Imgui: How to draw multiple datasets in the same PlotLines? + Grid

Hello Daren,

I have taken the liberty to merge your other post into the message here, because the issues are really similar.

None of those features are hard to develop per se, they are pretty trivial to do inside custom code. The difficulty is to design an API that would work for many people and to be frank I haven't looked at that in details yet. Those 2 functions haven't really evolved since 1.0 and are probably due for a re-overhaul.

However it is also easy to create your own customized graph. If you dig inside PlotLines() you'll find that it is a rather simple function and you can replicate it using the ImDrawList API and public the fairly API. You can call GetWindowDrawList() to retrieve the current draw list and add content yourself. Or you can include imgui_internal.h and copy and adjust the code as it.

One user for example was doing this:

It would however be nice if we dismantled the PlotXX functions, to provide more options and to provide helpers that the user could combine themselves.
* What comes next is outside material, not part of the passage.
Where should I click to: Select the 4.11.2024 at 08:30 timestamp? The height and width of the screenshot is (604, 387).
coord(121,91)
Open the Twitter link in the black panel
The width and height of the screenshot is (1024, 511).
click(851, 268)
Some ideas:

• Making it easy to draw several graphs
• Helpers to compute range from a data set
• Helpers to project positions for custom drawing
• Helpers to detect hovered points (which on "Lines" sort of plotting could imply calculating distance on the Y coordinates to allow distinguishing multiple overlapped graphs)
• Helpers to draw grids
• Helpers to draw data in different ways (not just lines and histograms)
• Allow the user to provide custom labelling on hover (#201), etc.
• Allow the user to interactively pan, zoom, etc.

Edited my post above to clarify some of the ideas.
While I don't expect this new API to appear soon, may I encourage you to start playing with drawing your own plot and from there you may have a clearer set of ideas of what we could retrofit in a new API, or perhaps you would want to contribute to it.

Omar, did you see the email I sent you (about a grid plot component) yesterday?
I'm thinking maybe it got stuck in the spam filter.

@leino I haven't, and can't see it in my spams (but I could have accidentally deleted it). My e-mail is omar at miracleworld dot net tho it is preferable to keep discussions here.

It seems I screwed up the address. I re-sent it to the address instructed
on your homepage (miracleworld.net).

On Fri, May 6, 2016 at 12:03 PM, omar [email protected] wrote:

@leino https://github.com/leino I haven't, and can't see it in my spams
(but I could have accidentally deleted it). My e-mail is omar at
miracleworld dot net tho it is preferable to keep discussions here.

—
You are receiving this because you were mentioned.
Reply to this email directly or view it on GitHub
https://github.com/ocornut/imgui/issues/632#issuecomment-217390379

So I emailed Omar a "tech demo" of how I think a good plot grid should work.

Don't want to go trough the due diligence of releasing the code publically yet, but I'm planning on making it public domain at some point.

For now, I'll just add my own thoughts on nice features here, as I promised Omar earlier today.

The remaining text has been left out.